The question is: Why does the media act unfairly when it comes to the abduction phenomenon?  Of course the answer has much to do with the state of UFO research today, the refusal of the scientific community to engage with the subject on a realistic level, and the bizarreness of the subject.  The media’s responsibility in this situation is to be as fair as possible, even though the claims are extreme.  But fairness is not always the best policy.  For example, one would be hard put to be “fair” about Nazi activities by giving a Nazi viewpoint as “balance.”  However, one would expect that fairness would be extended to the enormous number of people around the world who are describing in exact detail the same activities that have happened to all of them.  In fact, the media has abrogated its responsibility to be investigative, fair, and accurate.  Investigative reporting has become part of the entertainment industry.  Accuracy takes a back seat to the demands of time and interest. Putting on a good show is paramount no matter who is hurt in the process or if accuracy is sacrificed.  The object is to put on a good show, not to reveal the truth (there are, of course, many exceptions to this in other areas, but very few when it comes to abductions). 

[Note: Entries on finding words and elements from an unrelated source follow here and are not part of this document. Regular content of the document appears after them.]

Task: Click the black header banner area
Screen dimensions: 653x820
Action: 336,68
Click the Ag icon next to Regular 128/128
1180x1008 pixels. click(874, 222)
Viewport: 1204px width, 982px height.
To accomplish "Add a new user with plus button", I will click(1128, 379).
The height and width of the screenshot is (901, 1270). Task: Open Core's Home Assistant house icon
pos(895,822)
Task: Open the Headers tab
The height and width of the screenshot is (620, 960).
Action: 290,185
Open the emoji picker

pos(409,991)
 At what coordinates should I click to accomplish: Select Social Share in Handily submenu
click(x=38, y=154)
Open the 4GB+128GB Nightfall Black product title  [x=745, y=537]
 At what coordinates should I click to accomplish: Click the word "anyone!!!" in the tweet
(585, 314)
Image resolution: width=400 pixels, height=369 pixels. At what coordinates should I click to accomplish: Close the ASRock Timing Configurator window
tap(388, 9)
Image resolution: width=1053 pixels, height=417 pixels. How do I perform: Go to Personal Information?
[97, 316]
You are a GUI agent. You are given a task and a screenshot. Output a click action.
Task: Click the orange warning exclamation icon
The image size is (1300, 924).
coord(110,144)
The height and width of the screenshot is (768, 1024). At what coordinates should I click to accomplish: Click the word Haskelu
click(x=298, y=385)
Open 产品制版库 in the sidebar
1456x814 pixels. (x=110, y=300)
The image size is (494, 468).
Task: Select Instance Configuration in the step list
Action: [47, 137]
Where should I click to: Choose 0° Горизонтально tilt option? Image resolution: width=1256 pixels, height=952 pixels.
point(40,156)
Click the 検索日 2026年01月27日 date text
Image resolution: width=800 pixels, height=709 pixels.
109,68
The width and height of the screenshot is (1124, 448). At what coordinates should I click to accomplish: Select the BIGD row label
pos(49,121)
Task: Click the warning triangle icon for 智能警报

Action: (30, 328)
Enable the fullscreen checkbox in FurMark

Putting on a good show is paramount no matter who is hurt in the process or if accuracy is sacrificed.

 

I tell all the brave abductees who agree to go on camera that you never know how the production will turn out. It does not matter what the producers say to you.  Their promises mean nothing.  Ultimately, you throw yourself on their tender mercies and hope for the best.  Once in a while the production is good and most of the times, it is not.  Unfortunately, we do not have a great deal of choice.  The normal channels of information about the subject are cut off.  Academic journals will not publish studies suggesting that abductions are taking place.  Scientists are blindly hostile to the subject -— more so than at any other time in the UFO history.  Unstable people, self-promoters, publicity seekers, would-be cult leaders, people with New Age, religious, and spiritual agendas, and serious researchers all vie for attention in a very small arena.  Thus when the opportunity to tell the public about the seriousness of the situation comes along, it is better to take the chance and give the show the opportunity to be right once in a while.  If one does not participate and leaves the field to those characters who would increase ridicule of the subject, then the show will be wrong every time.  We’re caught in a squeeze but we have to make the best we can of it.  Nobody said it would be easy. 

 

Finally, the Peter Jennings production must be seen in light of something else of which I am assuming the producers were unaware. The sighting phenomenon is the abduction phenomenon.  UFOs are here to abduct people. If the show at least opens the door to the acceptance of sightings as reality, it can only help abduction researchers in the long run.  At least I hope that is the case, but perhaps my own fantasies are coming out.